O Ludwigslied ou Rithmus Teutonicus (em francês, " musica louis É um poema escrito no antigo alto alemão por um monge anônimo ou leigo da corte. Sem dúvida, foi composto durante a vida do rei Luís. Esta canção de louvor é transcrita em um manuscrito do século IX do mosteiro de Saint-Amand.

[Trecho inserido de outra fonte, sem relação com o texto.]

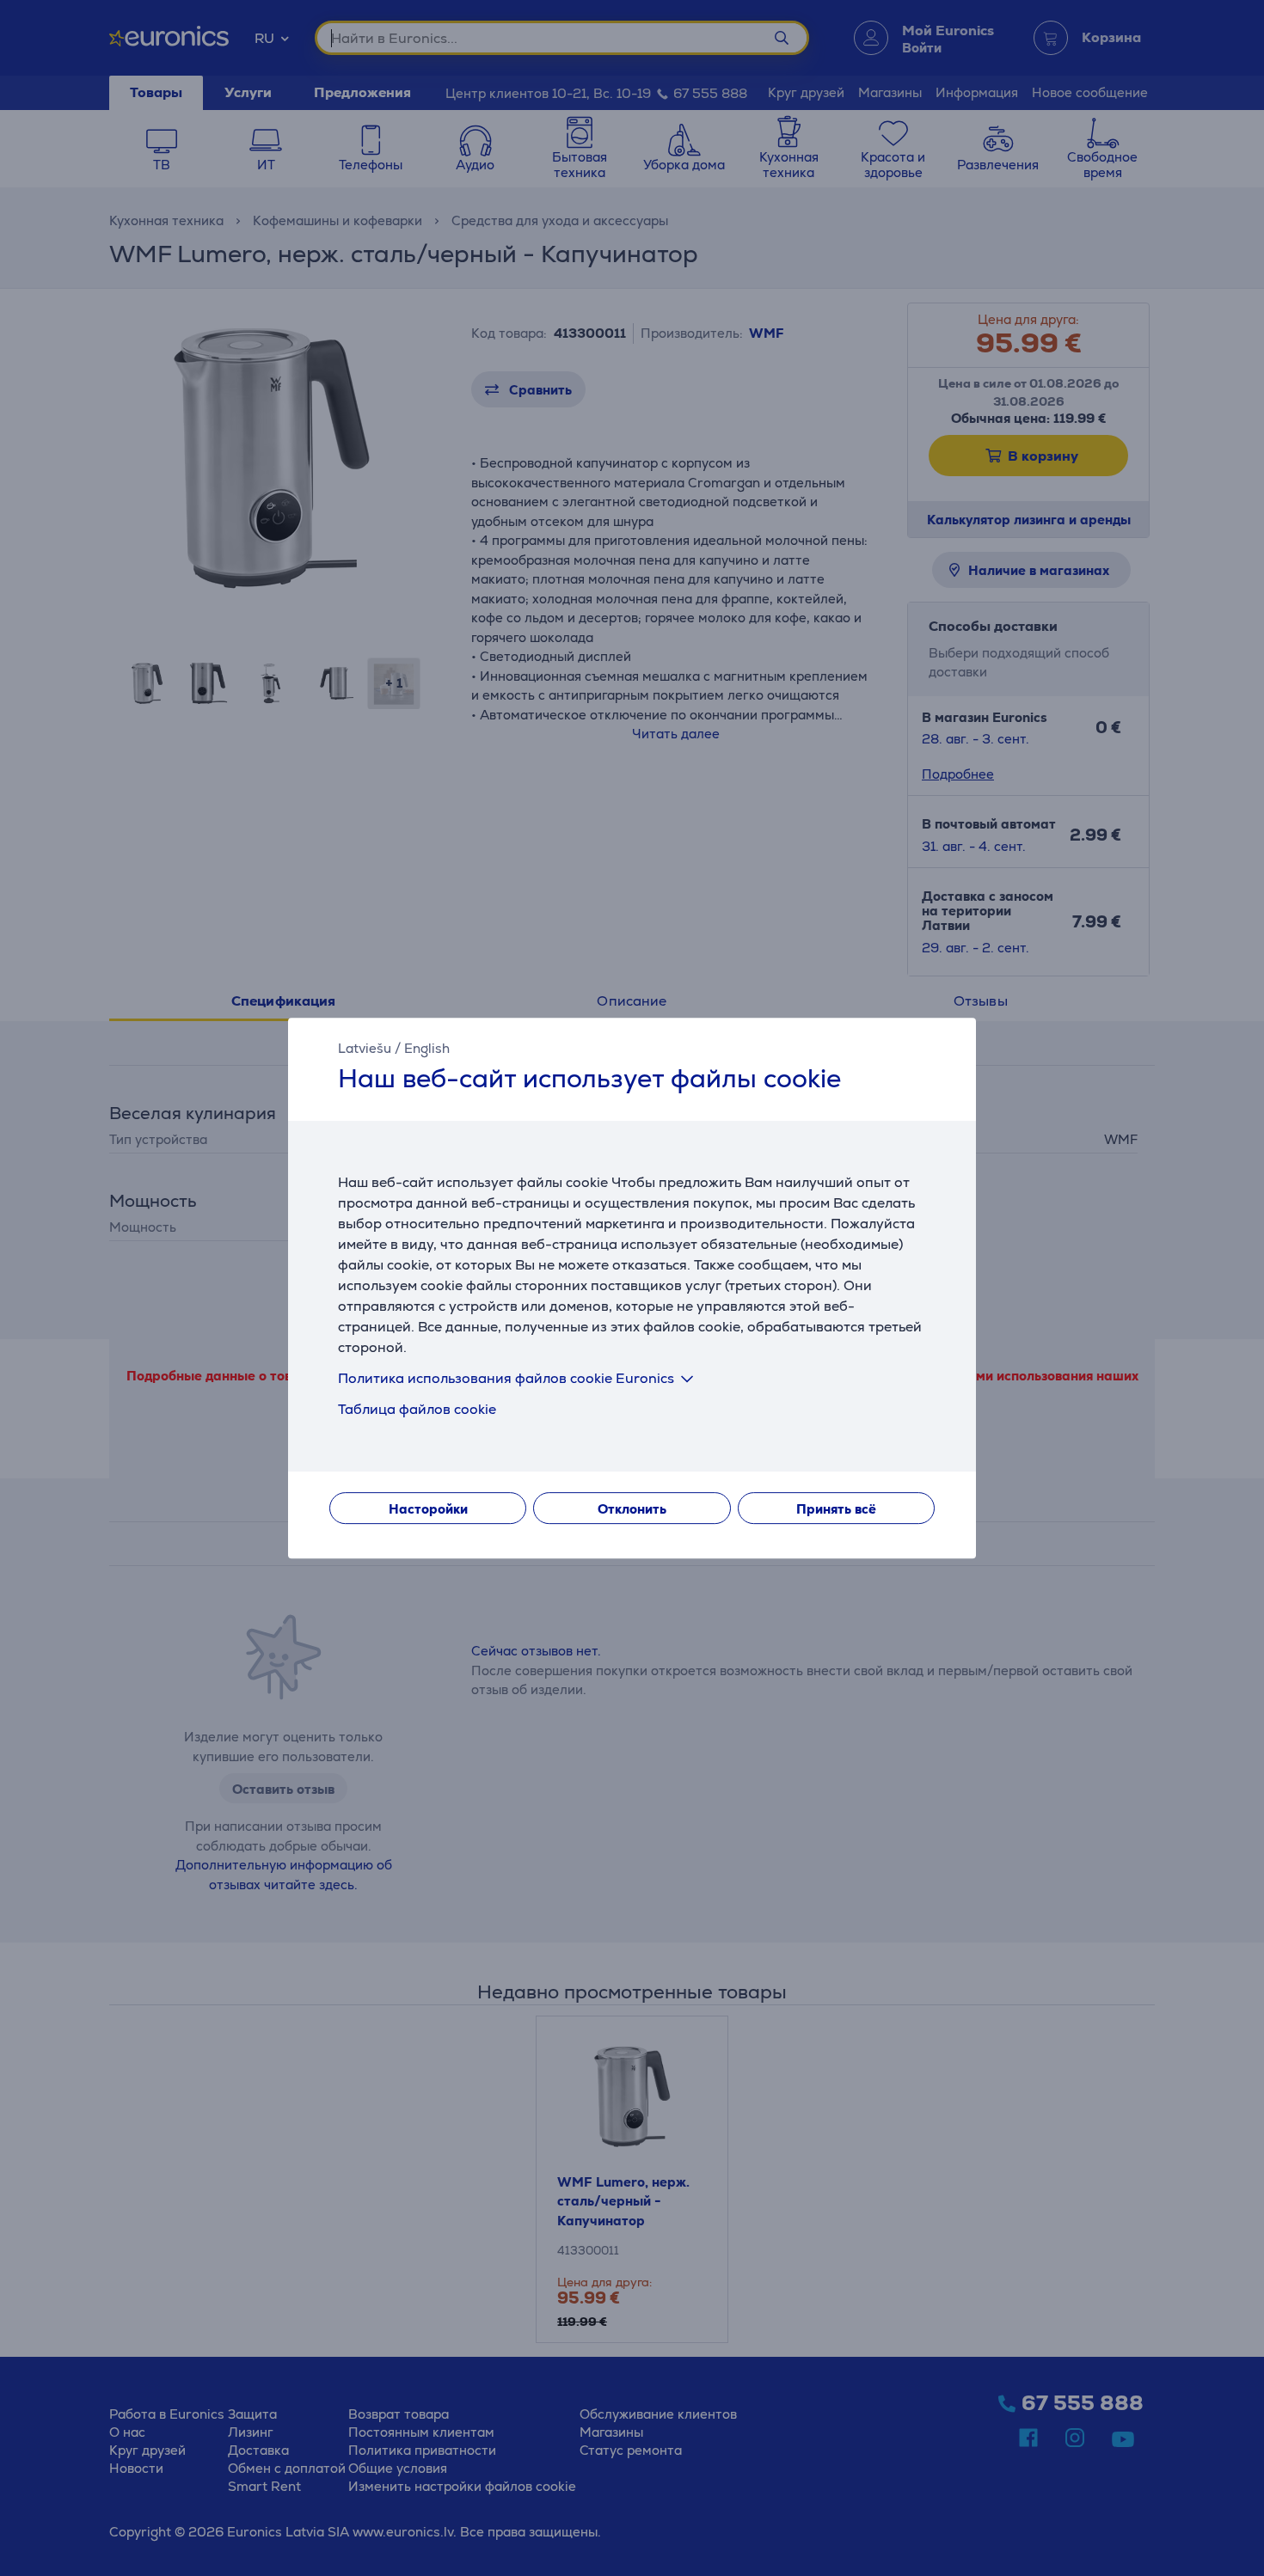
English (427, 1048)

Esta abadia, fundada no século 7 pelo monge Amand de Maastricht sob o patrocínio do Rei Dagobert com o nome inicial de Abadia de Elnon, foi um dos principais centros intelectuais do Ocidente desde o reinado de Carlos, o Calvo até Século X, com uma importante biblioteca e um scriptorium que produz importantes manuscritos, como a bíblia de Carlos, o Calvo. Redescoberta em 1672 por Don Mabillon, a canção agora é mantida na biblioteca municipal de Valenciennes (Codex 150, f. 141v-143r), que preserva os arquivos da antiga abadia. Este poema é considerado um dos mais antigos testemunhos da língua germânica.

Luís III

Luís III (865, † 882) reinou sobre a Francia Ocidental ao lado de seu irmão mais novo Carloman II, de 879 a 882. Ambos são os filhos que Luís II, o Gago (843, † 879) teve com sua primeira esposa, Ansgarde de Bourgogne, esposa a quem teve de repudiar, porque a tomou por esposa, em segredo, contra o conselho de seu pai Charles le Chauve (823, † 877). No segundo casamento, Luís II, o Gago, casou-se com Adélaïde, filha do Conde Adélard de Paris, que lhe deu um filho póstumo, Carlos, conhecido como Carlos o Simples. Quando Louis le Bègue morreu, esses dois casamentos causaram problemas. Alguns dos adultos, não reconhecendo o primeiro casamento, ofereceram a coroa da Francia Ocidental a Luís, o Jovem, filho de Luís, o Alemão. Ansgarde consegue, no entanto, ter o repúdio de que ela era o objeto anulado; ela ataca o casamento de Adelaide, chegando a acusá-la de adultério e, assim, consegue levar seus dois filhos ao trono da Francia Ocidental. Eles foram sagrados em setembro de 879 na igreja da abadia de Saint-Pierre e Saint-Paul de Ferrières-en-Gâtinais pelo arcebispo de Sens. Louis, de 15 anos, recebe Neustria e Carloman, de 13, Aquitaine, Septimanie e Western Burgundy

O leste do Império está nas mãos dos descendentes de Luís, o Germânico (806, † 876), Luís III, o Jovem e Carlos, o Gordo. No sul do reino, Boson, cunhado de Carlos, o Calvo, é rei da Provença desde 879. Esse príncipe ficou intrigado em se tornar rei da Itália e receber o título de imperador. Mas sem sucesso. Em 879, poucos meses após a coroação de Luís e Carlomano, ele reuniu em Mantaille, perto de Viena, seis metropolitas e sete bispos que o proclamaram rei. É a primeira usurpação desse tipo, que viola os direitos dos carolíngios.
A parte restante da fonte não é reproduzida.